There is a clear meta-cinematic element to the film, as Sam’s dreams are surely informed by movies he has seen, including those that Kurtzmann’s employees secretly view when the boss isn’t looking. The western they watch is a traditional example of clearly identified villains (dressed in black) and obvious heroes (white hats) who use guns and violence to save the day. Sam—with Gilliam’s help—even imitates the second film the workers watch, Casablanca, when he meets with Jill after the department store bombing. He dresses in the style of Rick Blaine, and utters romantic phrases of heroic concern for Jill, while the two are enveloped in a foggy backdrop reminiscent of Casablanca’s famous final scene. The action becomes reflexive, as Gilliam’s protagonist mimics the heroes of other films, but only becomes the hero of his own film by retreating into the type of fantasy those movies inspire in us.

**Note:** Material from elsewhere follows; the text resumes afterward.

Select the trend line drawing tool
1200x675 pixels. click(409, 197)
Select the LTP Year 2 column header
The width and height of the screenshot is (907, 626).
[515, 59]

Gilliam believed in fighting for imagined spaces, too. It is impossible to disconnect Brazil from the battle that ensued between its director and Sid Sheinberg, the president of MCA-Universal, which was responsible for producing the movie. The two clashed over the length and content of the film, especially its ending. Sheinberg even went so far as to halt the release of Gilliam’s cut and hired editors to recut the movie into what has become known as the “Love Conquers All” version, which cut out nearly 50 minutes and made Sam’s dream escape appear to be reality. Clearly, Sheinberg did not understand Brazil. His version remakes it as the conventional fantasy action film, with obvious good and evil characters, righteous violent action, and an end that justifies the means. Gilliam’s film abandons all of that and practically condemns it as fantasy that leads to delusion. Yet, at the same time, Brazil places a strong value on the power of such fantasy when it remains in the imagination. It is a testament to Gilliam’s belief in fantasy worlds that he fought so hard (and even dirty) against Sheinberg and successfully released his vision of Brazil. Just like Sam Lowry, he confronted the monolith of the studio system, and though he did not topple it, he was able to maintain his own vision of the world, and live happily within it, no matter what atrocities still occurred in the real world.